When float32 is appropriate (the vast majority of operators):

• Elementwise ops (Add, Sub, Mul, Relu, Sigmoid, etc.) — always
• Reduce ops (ReduceSum, ReduceMean, etc.) — always
• Shape ops (Reshape, Transpose, etc.) — always (dtype-agnostic)
• Activation/LUT ops (HardSwish, Tanh, etc.) — always (float uses direct computation, not LUT)
• Conv, ConvTranspose, MatMul, Linear — always (float32 preserves high-precision inference)
• Pooling ops (AveragePool, MaxPool, etc.) — always
• Sequence/RNN ops (GRU, LSTM, etc.) — always

The only exceptions where float32 may be omitted:

• Comparison ops (Greater, Equal, Less) — output is boolean, not a numeric tensor
• Ops whose output dtype is inherently non-float (e.g., ArgMax returns indices)

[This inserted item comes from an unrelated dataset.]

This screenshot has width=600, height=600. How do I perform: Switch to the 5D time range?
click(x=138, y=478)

If you are unsure whether an operator should support float32, the answer is yes, it should. Only omit float32 when the operator's semantics make float input/output meaningless.

Float32 implementation is generally simpler than quantized: no scale/rescale, no truncation, no exponent handling, and no SIMD optimization needed.

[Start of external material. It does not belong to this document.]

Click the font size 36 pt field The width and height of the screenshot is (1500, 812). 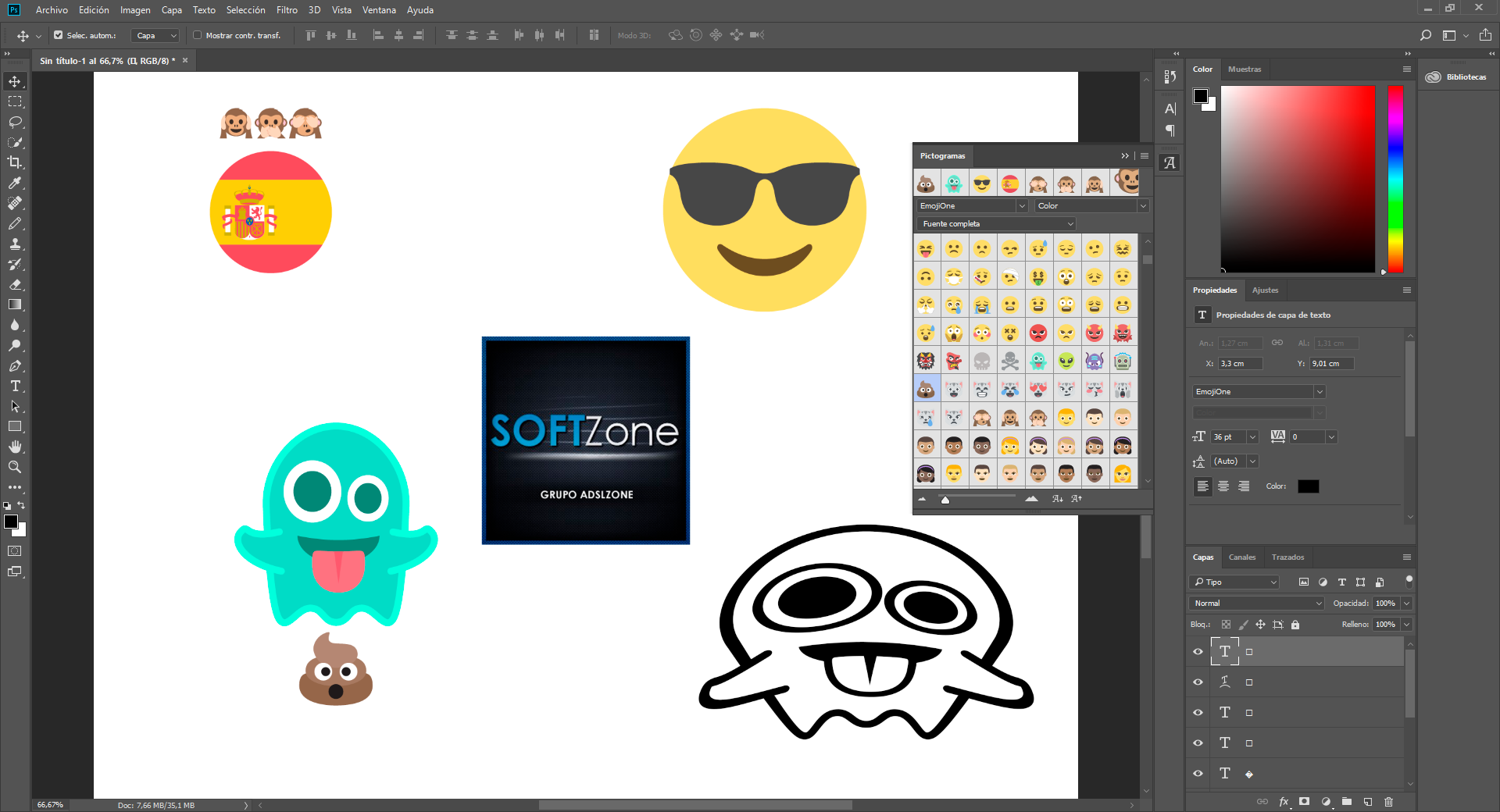coord(1228,437)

Phase 2: Implement esp-dl Module Layer

Create esp-dl/dl/module/include/dl_module_<op_snake>.hpp where <op_snake> is the snake_case version of the ONNX operator name (e.g., HardSwish → hard_swish).

2.1 Module Class Structure

Every operator module must:

1. Inherit from Module (defined in dl_module_base.hpp)
2. Implement get_output_shape() — compute output shape from input shapes
3. Implement forward() — dispatch to the correct typed forward_template<T>()
4. Implement forward_template<T>() — get tensors from context, prepare args, call base layer
5. Implement static deserialize() — reconstruct from FlatBuffers model
6. Optionally implement forward_args() — for dual-core dispatch support
7. Optionally implement print() — debug info

Key conventions:

• Use #pragma once as header guard
• Namespace: dl::module
• Constructor takes name, inplace, quant_type at minimum
• Additional ONNX attributes become constructor parameters and class members
• quant_type dispatches to QUANT_TYPE_SYMM_8BIT, QUANT_TYPE_SYMM_16BIT, QUANT_TYPE_FLOAT32

See references/esp-dl-templates.md for full annotated templates.

2.2 Deserialization

The deserialize() static method reads attributes from FlatBuffers:

static Module *deserialize(fbs::FbsModel *fbs_model, std::string node_name)
{
    Module *op = nullptr;
    quant_type_t quant_type;
    fbs_model->get_operation_attribute(node_name, "quant_type", quant_type);

    // Read operator-specific attributes
    int some_attr;
    fbs_model->get_operation_attribute(node_name, "some_attr", some_attr);

    op = new MyOp(node_name.c_str(), MODULE_NON_INPLACE, quant_type, some_attr);
    return op;
}

2.3 Register in Creator

Add the operator to dl_module_creator.hpp in the register_dl_modules() method:

this->register_module("MyOp", MyOp::deserialize);

Also add the #include "dl_module_<op_snake>.hpp" at the top of the creator header.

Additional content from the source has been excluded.